Here’s my bias on 8/22/2020. I don’t think that Remdesivir is a game-changer by any stretch of the imagination. This is subject to change with future studies. I could be wrong. To me, it is a pharmacologic agent looking for an indication. Gilead has spent $2.45 million dollars lobbying (per NPR) Congress in the first 3 months of 2020. Who knows how much more they’ve spent since. On April 11th, I wrote about one study about Remdesivir. On April 30th I wrote about another study about Remdesivir. Had I mentioned that the 5-day course of this therapy is $3120 in the United States? Yea, it’s not cheap. And you all know how much I like my cheap, non-toxic, affordable therapies. So far, the only benefit found in a clinical trial is that it has shortened the time to recovery from 15 days down to 11 days. No mortality benefit.
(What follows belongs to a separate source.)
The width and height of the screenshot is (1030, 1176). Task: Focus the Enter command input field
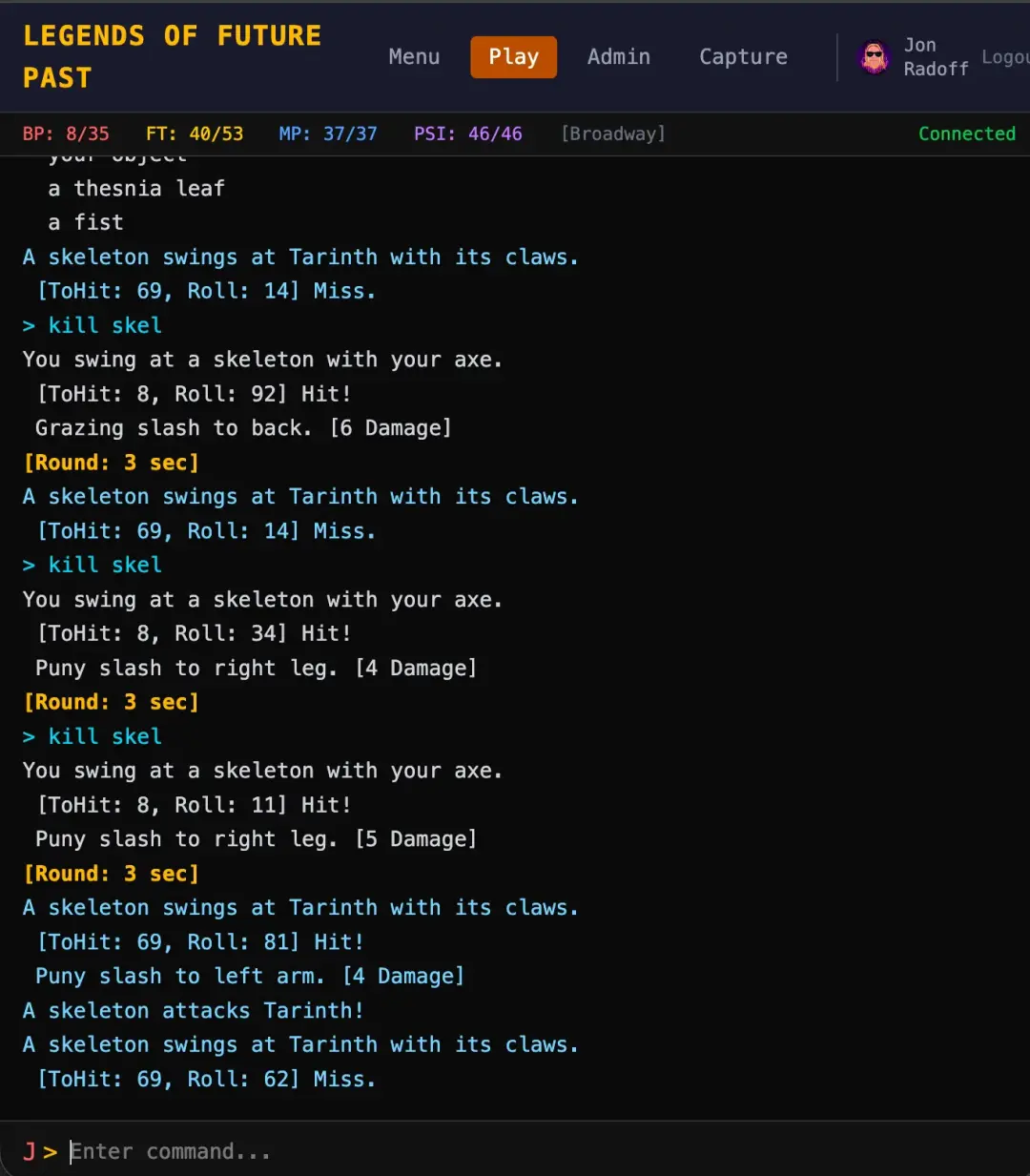tap(534, 1151)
On August 21th, 2020 a new study in JAMA was published by Spinner, et al. The trial took place between March and April of 2020 for historical context. What I mean by that is that dexamethasone hadn’t been shown to improve mortality in oxygen requiring patients yet.
Did they start Remdesivir early?
Yes they did. This is a common theme with all COVID trials. Finding the right starting point is key. In this trial, they started on patients who had positive COVID tests within 4 days of randomization. They also had moderate COVID pneumonia which they defined as O2 sats >94% on room air. In other words, these patients haven’t reach the cytokine release/inflammatory stage yet. They excluded patients with renal failure and liver failure.
Design and Dosing of Remdesivir
This is a randomized-open label trial where they compared on a 1:1:1 ratio between a 5 day course, a 10 day course, and standard care. They were trying to get 200 people into each arm. They ended with a total of 584.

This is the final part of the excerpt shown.